▼▼▼
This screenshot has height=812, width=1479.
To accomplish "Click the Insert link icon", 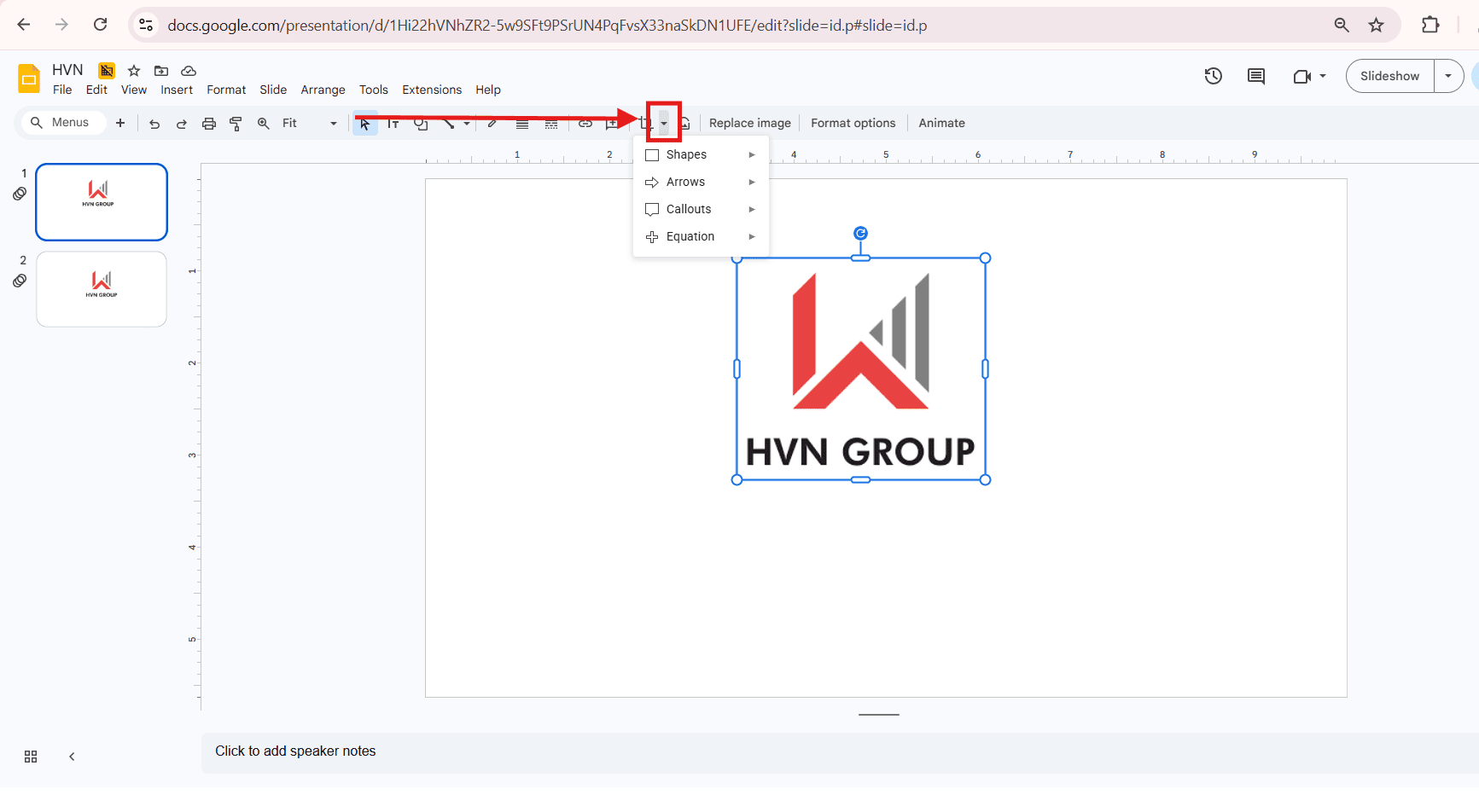I will (585, 124).
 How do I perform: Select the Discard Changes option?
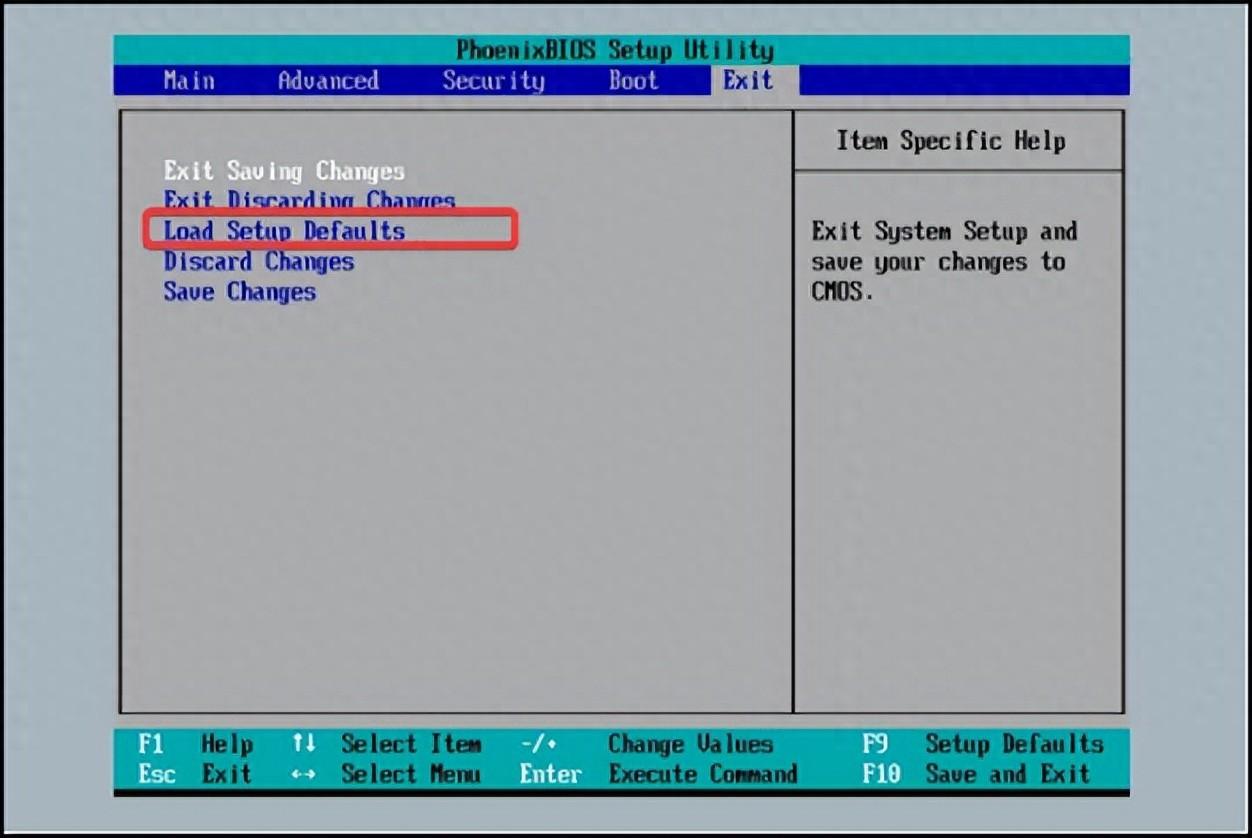(x=258, y=262)
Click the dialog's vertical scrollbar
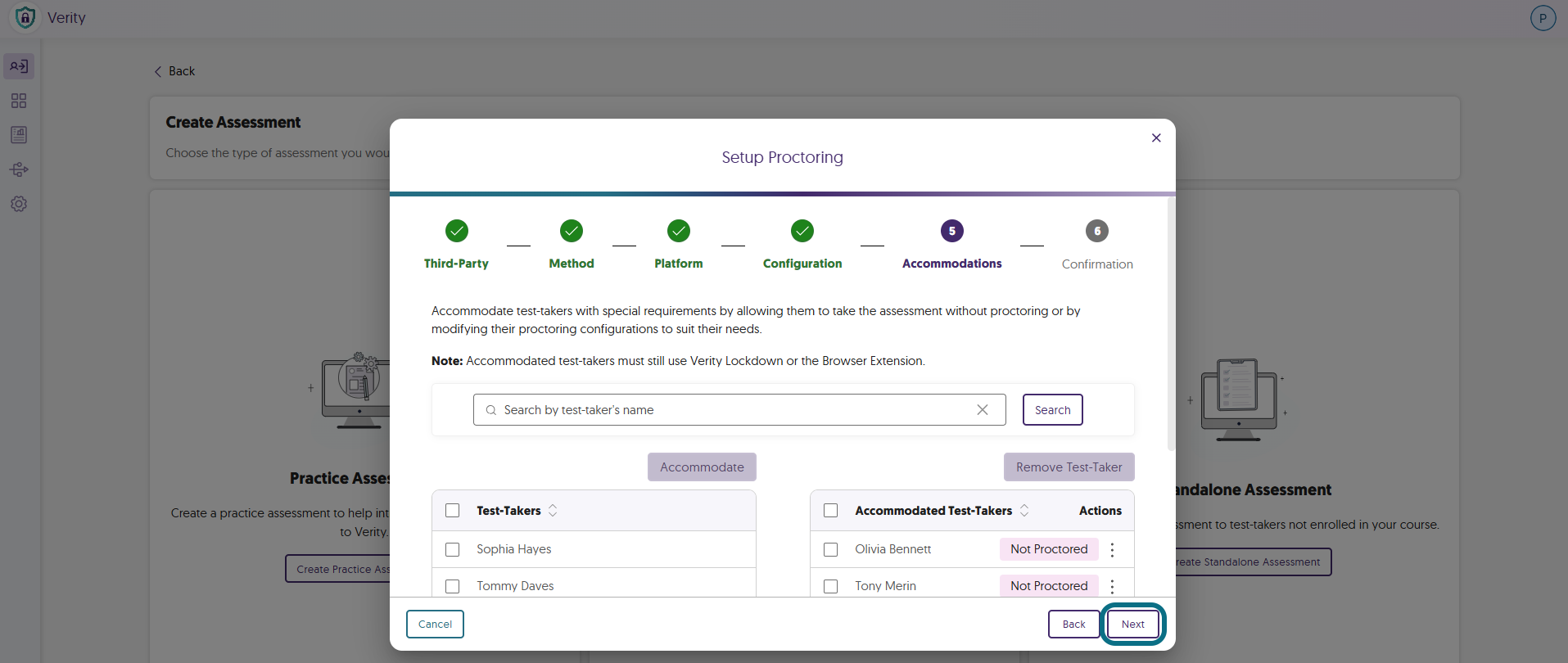This screenshot has width=1568, height=663. (1171, 323)

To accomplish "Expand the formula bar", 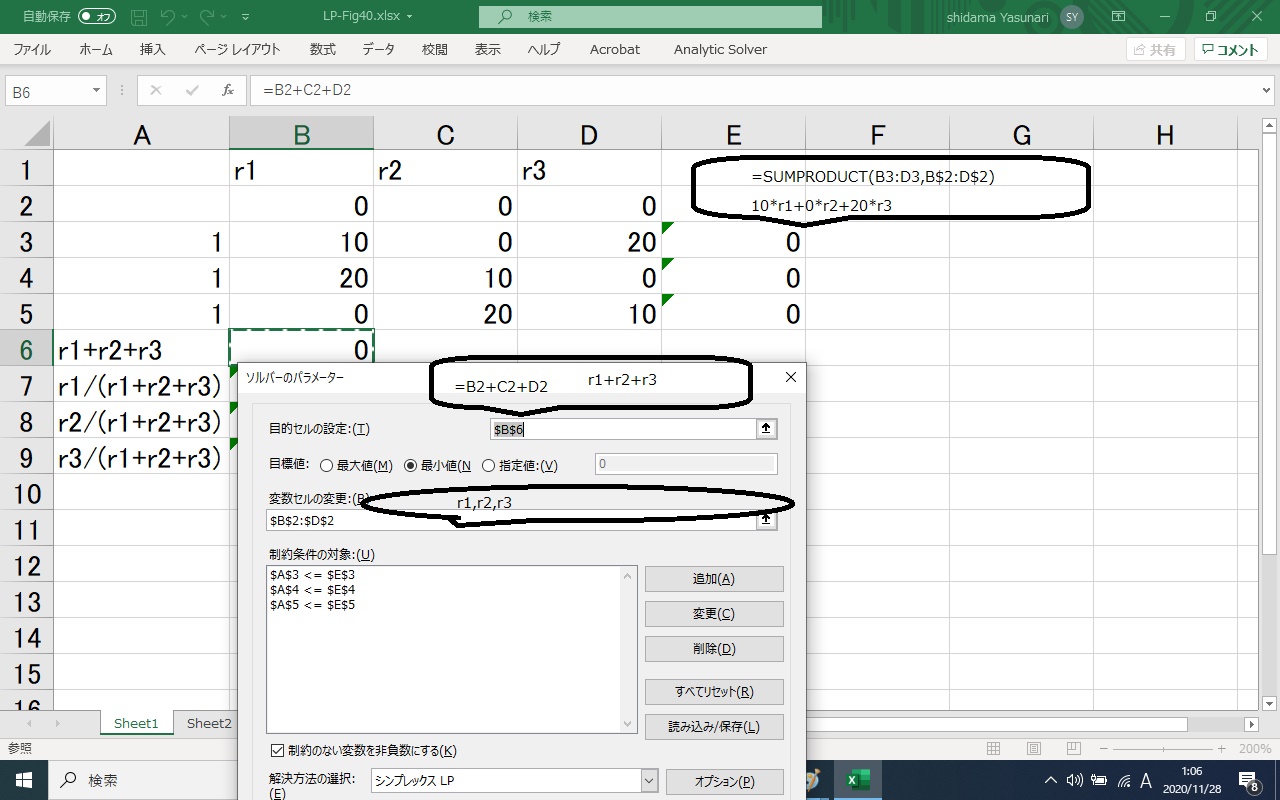I will (1267, 91).
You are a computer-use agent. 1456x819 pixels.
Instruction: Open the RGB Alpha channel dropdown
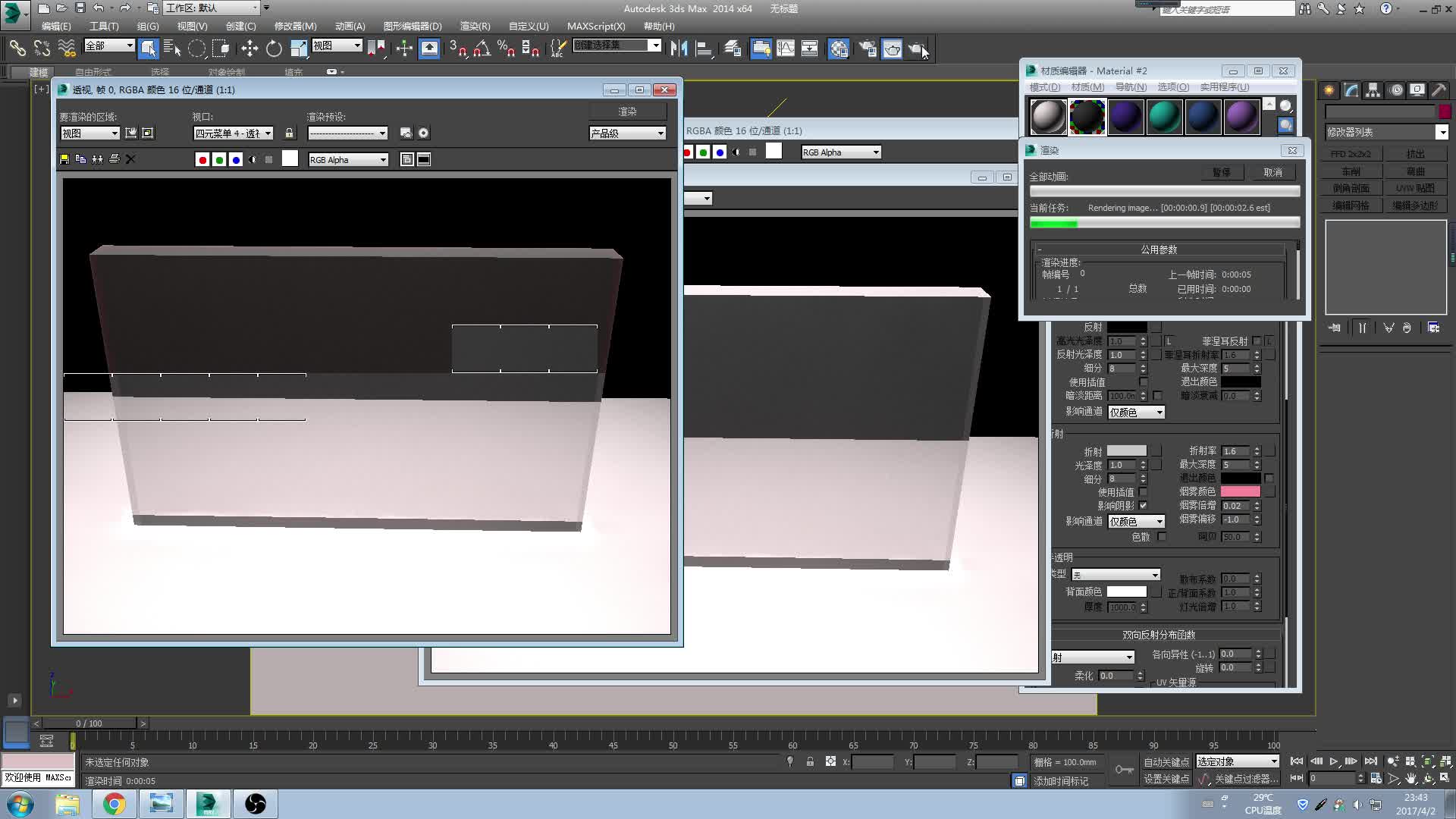348,160
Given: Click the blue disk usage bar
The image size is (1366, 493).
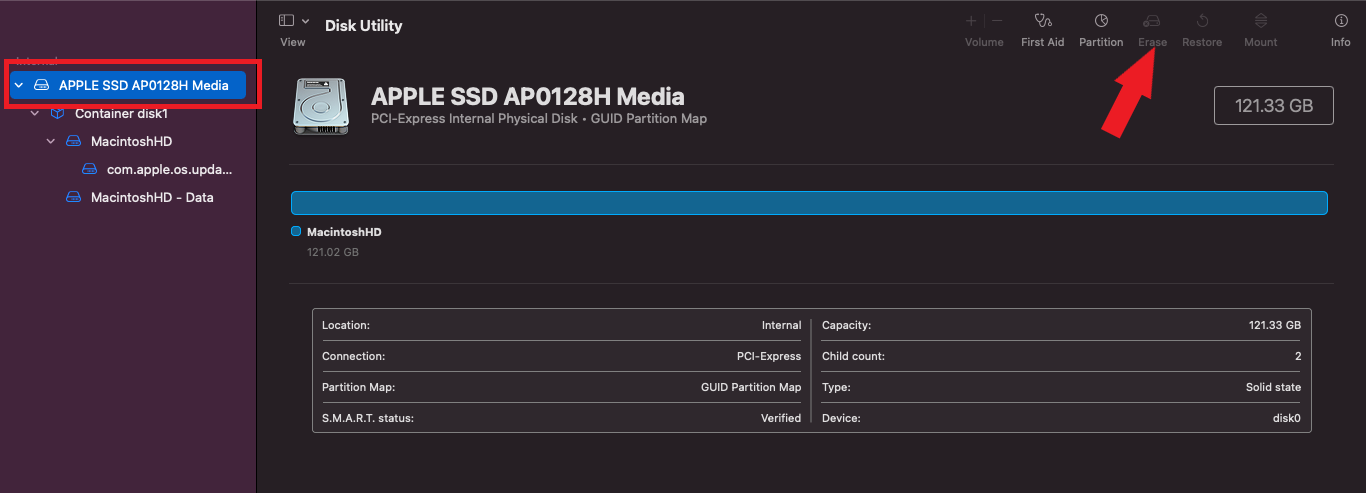Looking at the screenshot, I should 808,203.
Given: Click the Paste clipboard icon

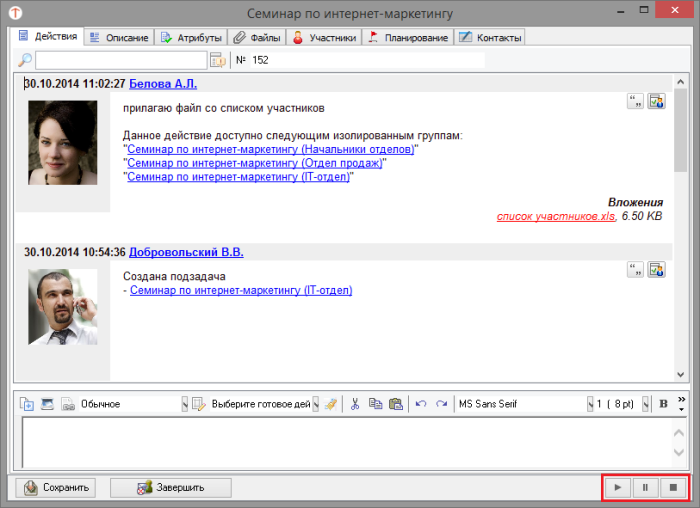Looking at the screenshot, I should [x=396, y=404].
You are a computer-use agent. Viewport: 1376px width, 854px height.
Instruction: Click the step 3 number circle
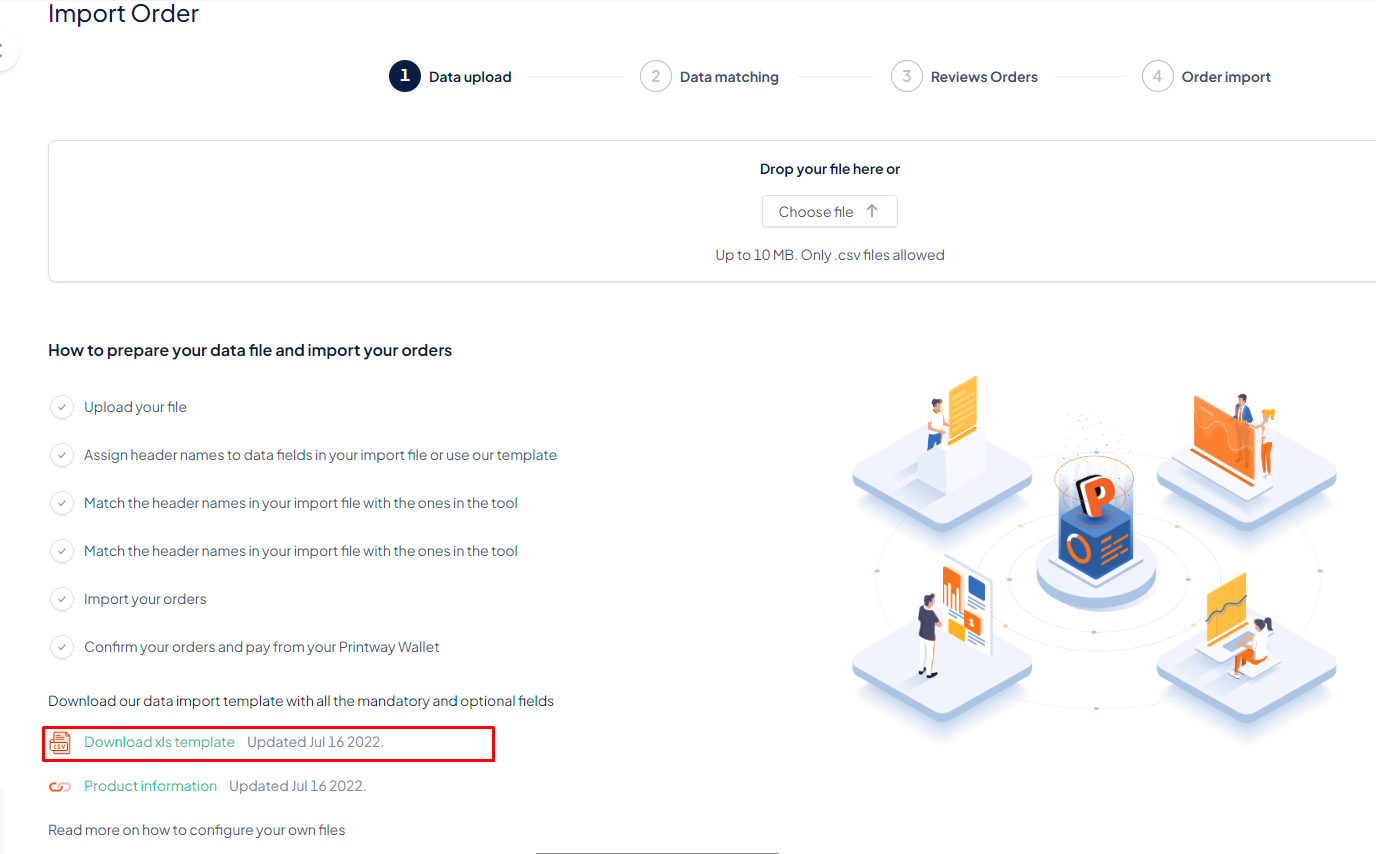pyautogui.click(x=906, y=76)
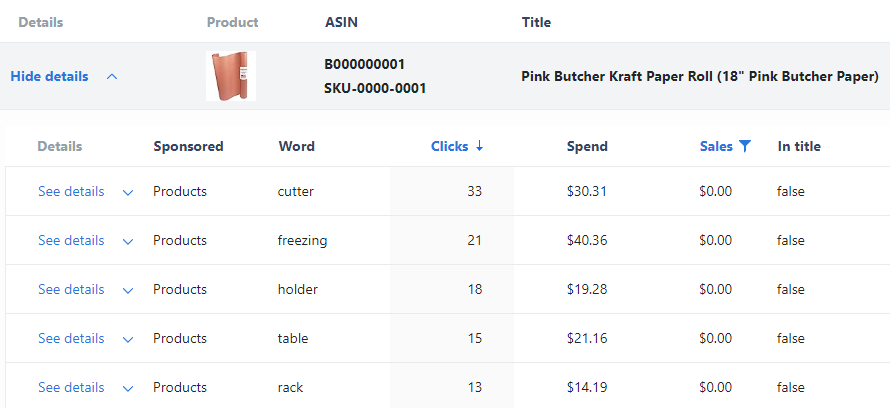This screenshot has height=408, width=890.
Task: Click the Spend column header
Action: [587, 146]
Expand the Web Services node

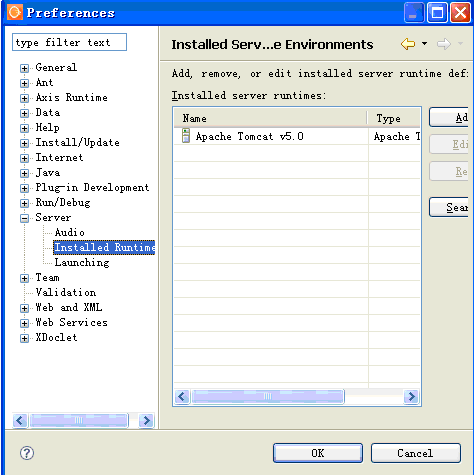(24, 323)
▲▲▲
What you will do: Write out the lines as a JSON list of strings, one string per line, starting with the line with "Given: Click the Paste clipboard icon" and going on through the last line of the items. Leave out the blank lines and the pictures.

The response:
[
  "Given: Click the Paste clipboard icon",
  "Looking at the screenshot, I should [x=396, y=404].",
  "You are a computer-use agent. Viewport: 1376px width, 854px height.",
  "Instruction: Click the step 3 number circle",
  "pyautogui.click(x=906, y=76)",
  "This screenshot has height=408, width=890.",
  "Task: Click the Spend column header",
  "Action: [587, 146]",
  "Expand the Web Services node",
  "(24, 323)"
]